-- Start of DATA SECTION --

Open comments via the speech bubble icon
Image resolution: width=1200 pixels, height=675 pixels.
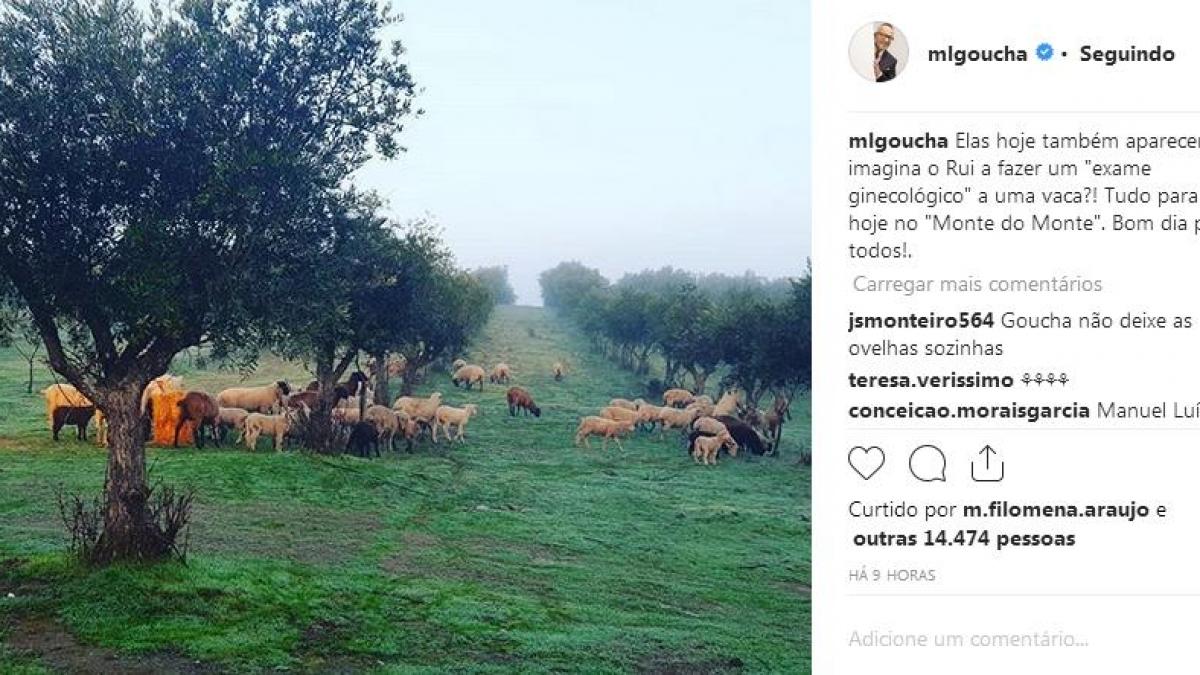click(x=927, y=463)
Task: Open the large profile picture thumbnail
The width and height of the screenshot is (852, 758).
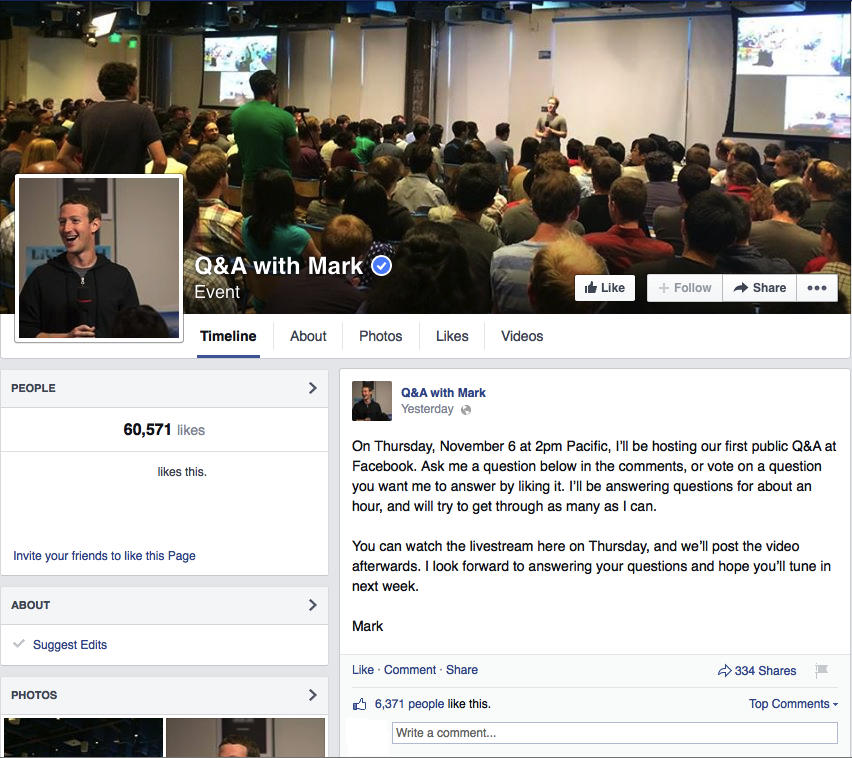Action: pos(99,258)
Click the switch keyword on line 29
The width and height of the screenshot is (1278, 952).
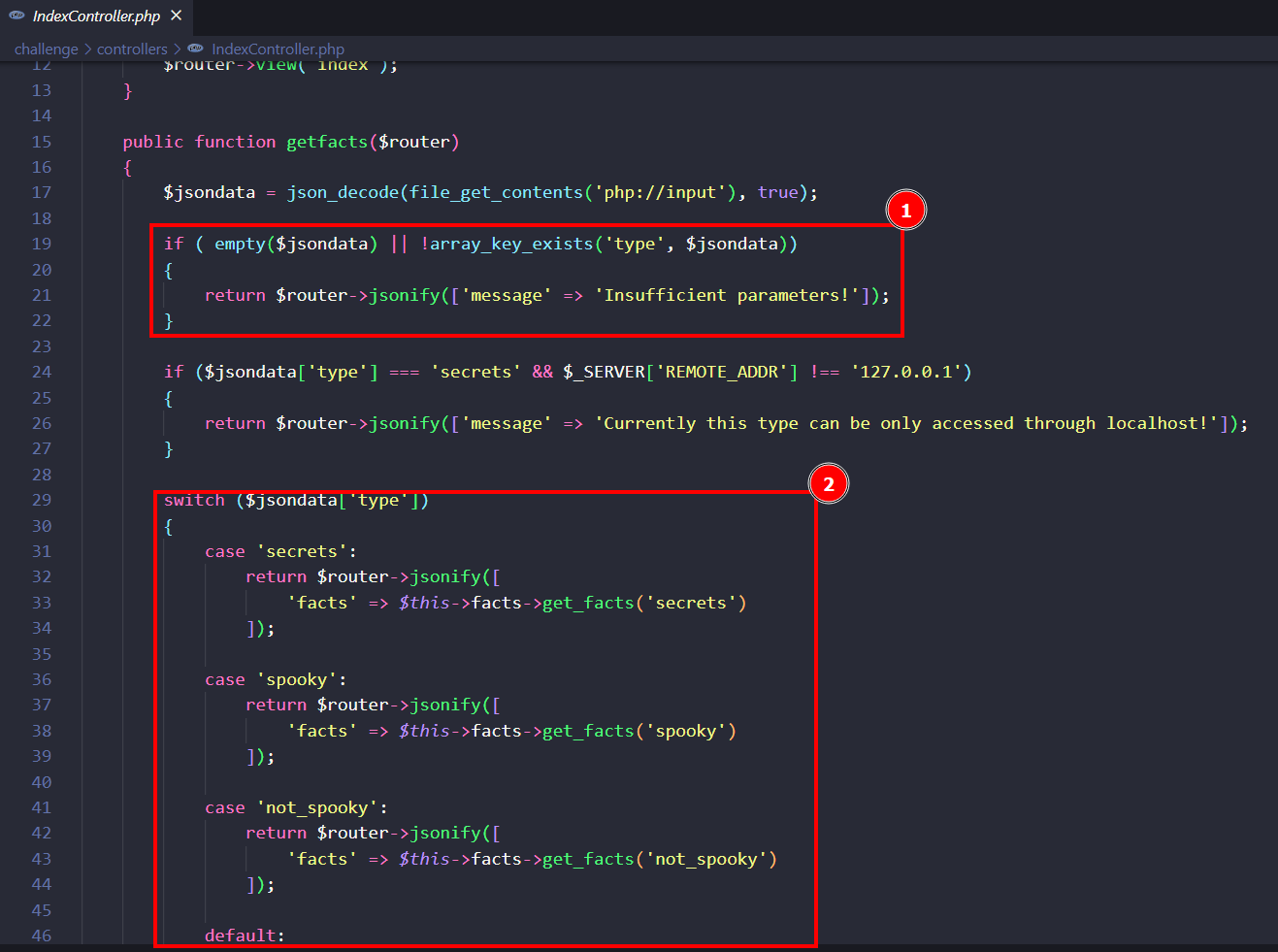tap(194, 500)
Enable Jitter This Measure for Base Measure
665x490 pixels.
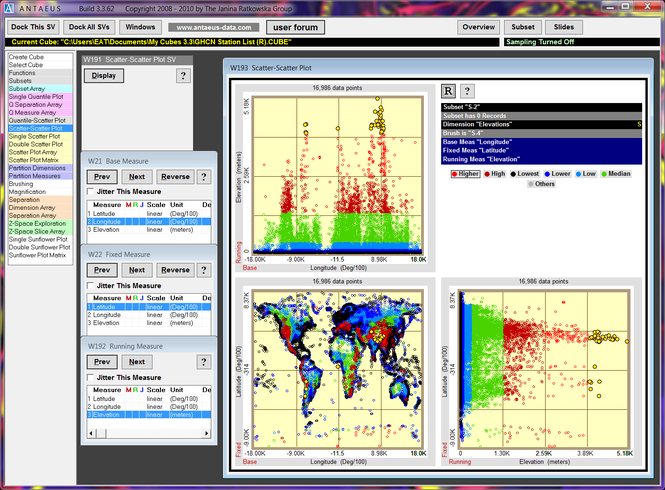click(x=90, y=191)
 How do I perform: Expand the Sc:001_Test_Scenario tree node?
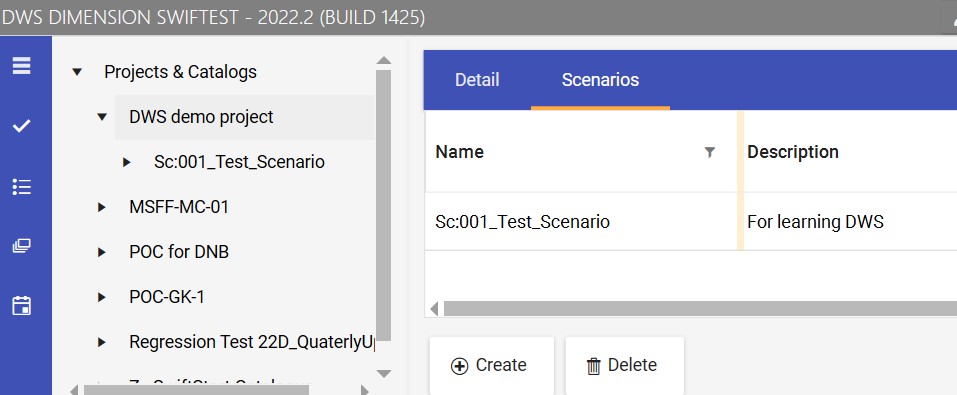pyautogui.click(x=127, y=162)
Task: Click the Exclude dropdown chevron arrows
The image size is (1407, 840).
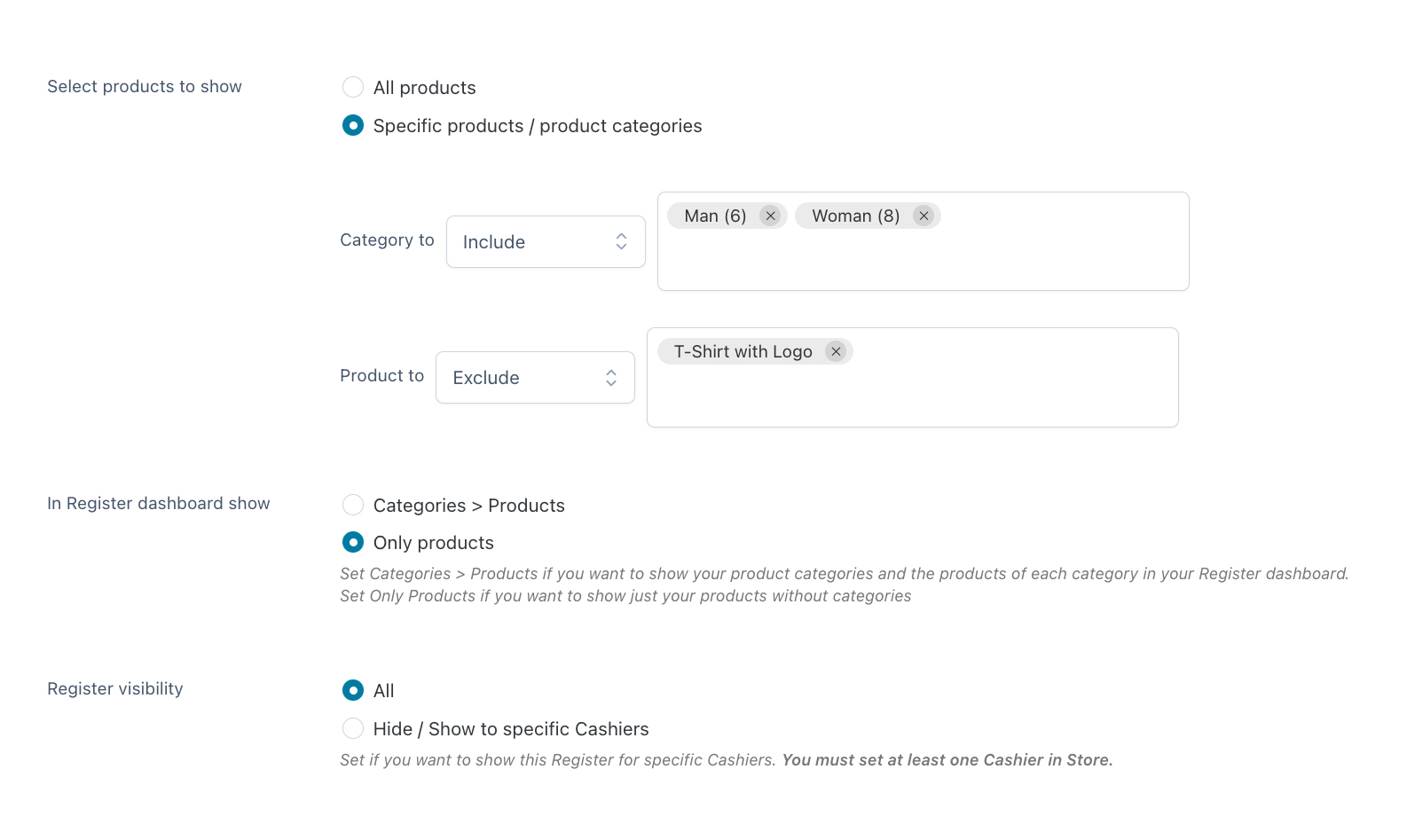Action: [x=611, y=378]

-- End of DATA SECTION --

WHAT YOU ARE ASKED TO DO> Turn the material from its start through the line containing "Action: pos(99,258)" into a two-column CSV with the headers task and answer. Put one row for each task and its answer, quote every field, replace line breaks with spaces, and leave out the pictures.

RESPONSE TO THIS TASK>
task,answer
"Open comments via the speech bubble icon Image resolution: width=1200 pixels, height=675 pixels.","click(x=927, y=463)"
"Task: Open the large profile picture thumbnail The width and height of the screenshot is (852, 758).","Action: pos(99,258)"